Metin —
::::

SİYASET, MAFYA, MEDYA, CEMAAT, DUBLE MENFAAT

Abone Ol

Vatanına yıllarca sadakatle hizmet eden, Türkiye’nin güvenliği ve egemenliği için yaşamsal derecede önemli olan Montrö Boğazlar Sözleşmesi’ne sahip çıkan, bir daha darbe olmasın diyen amirallerini hedef göster, şafak baskını ile 8 gün gözaltı uygula, elektronik kelepçe tak ve yurt dışı yasağı koy! Sedat Peker’le ise boy boy fotoğraflar çektir, ona birtakım ödüller ver, üst düzey ağırlama yap, iktidar lehine miting düzenlemesine imkân sağla, destek al, korku iklimi söylemlerine sessiz kal, çakarlı araba ve jammer tahsisi yap!  Bunlar herkesin gözleri önünde cereyan etti!

Sedat Peker’in söylediklerinin sadece yüzde biri bile doğru olsa durum çok vahim; çünkü bu durumda söyledikleri hükümete kadar uzanan ilişkileri ve çıkar bağlantılarını çok açık ortaya koyuyor demektir. Söylediklerini ses ve görüntülerle destekliyor olması da cabası.

Değirmenin Suyu Nereden Geliyor?

104 Emekli Amiral yıllarca devletin parasını harcama yetkisine sahip olarak yasal ihaleler yapmış. Doğal olarak işleri denizcilik ve gemiler ile ilgili. Soruyorum; aralarında gemisi olan var mı? Ama kendisi memurluktan, eşi de öğretmenlikten gelen bir üst düzey siyasetçimizin oğlunun gemi filosu var! Allah aşkına; bu değirmenin suyu nereden geliyor?

Esasında olanlara şaşırmamak lazım. Böyle olduğu biliniyordu ama inanmayan veya inanmak istemeyenler vardı. Tabii ki bu düzenden çıkarları olanlar da! Bu düzenin “Siyaset, Mafya, Medya, Cemaat ve Duble Menfaat” düzeni olduğunu defalarca yazmış ve ekranlarda anlatmıştık.

Dindar ve Kindar Nesil!

Dindar ve kindar nesil yetiştirme idealinin sonu ağır ahlaki çöküntüdür. Bunu yaşıyoruz! Bize gerekli olan; bilim egemen kafalı, eleştirel akla sahip, koşullandırılmamış gençliktir. Erdemli, ahlaklı, çağdaş olabilmenin ve refah toplumuna ulaşabilmenin gereği budur!

::::

Sağlanan Materyal —
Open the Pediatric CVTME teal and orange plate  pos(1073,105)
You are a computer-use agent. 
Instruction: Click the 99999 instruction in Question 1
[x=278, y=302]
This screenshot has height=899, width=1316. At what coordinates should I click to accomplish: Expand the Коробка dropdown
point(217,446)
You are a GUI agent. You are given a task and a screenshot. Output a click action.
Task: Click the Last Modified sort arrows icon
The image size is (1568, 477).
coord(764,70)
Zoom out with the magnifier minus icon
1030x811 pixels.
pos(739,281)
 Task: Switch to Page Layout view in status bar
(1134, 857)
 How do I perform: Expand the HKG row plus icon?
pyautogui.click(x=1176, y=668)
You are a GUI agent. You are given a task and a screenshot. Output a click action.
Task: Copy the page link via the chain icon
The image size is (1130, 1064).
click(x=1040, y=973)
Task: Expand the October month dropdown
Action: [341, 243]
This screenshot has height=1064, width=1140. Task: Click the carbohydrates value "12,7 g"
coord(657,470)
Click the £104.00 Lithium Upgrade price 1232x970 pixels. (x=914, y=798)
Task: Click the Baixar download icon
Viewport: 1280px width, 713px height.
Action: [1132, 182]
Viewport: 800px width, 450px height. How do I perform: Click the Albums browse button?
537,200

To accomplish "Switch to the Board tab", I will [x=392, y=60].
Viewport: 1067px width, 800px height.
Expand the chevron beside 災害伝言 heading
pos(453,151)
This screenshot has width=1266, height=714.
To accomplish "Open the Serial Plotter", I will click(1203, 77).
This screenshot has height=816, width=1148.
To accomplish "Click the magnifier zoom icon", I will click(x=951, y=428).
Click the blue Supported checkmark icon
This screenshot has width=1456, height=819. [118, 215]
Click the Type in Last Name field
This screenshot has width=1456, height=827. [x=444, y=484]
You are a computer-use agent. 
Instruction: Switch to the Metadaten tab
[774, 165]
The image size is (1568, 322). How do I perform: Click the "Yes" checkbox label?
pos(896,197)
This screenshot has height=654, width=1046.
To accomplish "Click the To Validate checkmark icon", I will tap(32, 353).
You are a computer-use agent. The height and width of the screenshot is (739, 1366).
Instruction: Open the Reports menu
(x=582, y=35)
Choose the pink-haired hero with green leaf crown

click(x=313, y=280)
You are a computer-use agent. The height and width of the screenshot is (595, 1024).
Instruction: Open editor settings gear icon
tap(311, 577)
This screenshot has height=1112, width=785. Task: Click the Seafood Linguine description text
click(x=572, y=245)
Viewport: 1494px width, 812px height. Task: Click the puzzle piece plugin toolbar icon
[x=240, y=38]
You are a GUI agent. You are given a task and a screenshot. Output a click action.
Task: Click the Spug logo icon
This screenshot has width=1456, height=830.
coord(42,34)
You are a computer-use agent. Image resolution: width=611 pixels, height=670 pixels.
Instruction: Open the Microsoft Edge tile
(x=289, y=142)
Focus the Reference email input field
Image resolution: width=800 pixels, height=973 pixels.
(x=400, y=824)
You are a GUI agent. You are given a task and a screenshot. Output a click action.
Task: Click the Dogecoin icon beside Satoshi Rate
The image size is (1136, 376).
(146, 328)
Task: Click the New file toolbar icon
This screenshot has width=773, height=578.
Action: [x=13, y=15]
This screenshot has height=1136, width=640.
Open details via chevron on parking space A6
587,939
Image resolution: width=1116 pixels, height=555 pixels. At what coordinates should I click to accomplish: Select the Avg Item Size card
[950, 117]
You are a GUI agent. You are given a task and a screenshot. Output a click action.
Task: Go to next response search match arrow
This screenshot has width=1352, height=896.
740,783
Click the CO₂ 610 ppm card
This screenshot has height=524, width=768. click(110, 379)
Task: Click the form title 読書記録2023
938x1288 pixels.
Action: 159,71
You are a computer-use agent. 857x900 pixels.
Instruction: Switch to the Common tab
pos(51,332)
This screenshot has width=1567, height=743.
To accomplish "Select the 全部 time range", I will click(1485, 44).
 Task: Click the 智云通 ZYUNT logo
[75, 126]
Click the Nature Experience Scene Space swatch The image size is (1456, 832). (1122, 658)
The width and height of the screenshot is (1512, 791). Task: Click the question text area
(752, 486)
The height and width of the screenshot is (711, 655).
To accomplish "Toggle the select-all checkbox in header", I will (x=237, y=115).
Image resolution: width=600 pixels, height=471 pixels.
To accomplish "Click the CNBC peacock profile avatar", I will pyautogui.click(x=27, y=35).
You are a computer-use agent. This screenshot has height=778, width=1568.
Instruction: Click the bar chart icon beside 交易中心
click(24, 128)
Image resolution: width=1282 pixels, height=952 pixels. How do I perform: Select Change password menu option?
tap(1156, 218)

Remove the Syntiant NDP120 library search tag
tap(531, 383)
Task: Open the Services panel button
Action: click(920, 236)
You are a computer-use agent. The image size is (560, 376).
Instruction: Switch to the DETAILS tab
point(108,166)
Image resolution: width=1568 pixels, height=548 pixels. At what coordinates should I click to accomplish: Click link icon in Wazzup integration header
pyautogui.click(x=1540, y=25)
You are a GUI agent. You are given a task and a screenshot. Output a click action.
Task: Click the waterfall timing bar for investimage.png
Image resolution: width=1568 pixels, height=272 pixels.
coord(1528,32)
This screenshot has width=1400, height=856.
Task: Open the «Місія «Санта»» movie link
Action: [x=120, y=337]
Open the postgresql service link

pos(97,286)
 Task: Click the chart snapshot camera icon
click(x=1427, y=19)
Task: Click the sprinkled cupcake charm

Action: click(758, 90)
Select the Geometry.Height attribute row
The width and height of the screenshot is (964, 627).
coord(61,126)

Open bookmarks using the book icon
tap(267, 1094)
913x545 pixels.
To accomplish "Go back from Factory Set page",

::::

Görev 1 — Metnin "Esasında olanlara şaşırmamak" ile başlayıp "ulaşabilmenin gereği budur!" ile biten bölümünü, "çağdaş" yerine "modern" koyarak güncelleyin ve yeniden yazın.
Görev 2 — Metne göre yazarın sözünü ettiği düzeni oluşturan unsurların hepsini sıralayın.
Materyal, metinden ayrı ve bağımsızdır.

Alıştırma Çıktısı 1 —
Esasında olanlara şaşırmamak lazım. Böyle olduğu biliniyordu ama inanmayan veya inanmak istemeyenler vardı. Tabii ki bu düzenden çıkarları olanlar da! Bu düzenin “Siyaset, Mafya, Medya, Cemaat ve Duble Menfaat” düzeni olduğunu defalarca yazmış ve ekranlarda anlatmıştık.

Dindar ve Kindar Nesil!

Dindar ve kindar nesil yetiştirme idealinin sonu ağır ahlaki çöküntüdür. Bunu yaşıyoruz! Bize gerekli olan; bilim egemen kafalı, eleştirel akla sahip, koşullandırılmamış gençliktir. Erdemli, ahlaklı, modern olabilmenin ve refah toplumuna ulaşabilmenin gereği budur!

Alıştırma Çıktısı 2 — Siyaset, Mafya, Medya, Cemaat, Duble Menfaat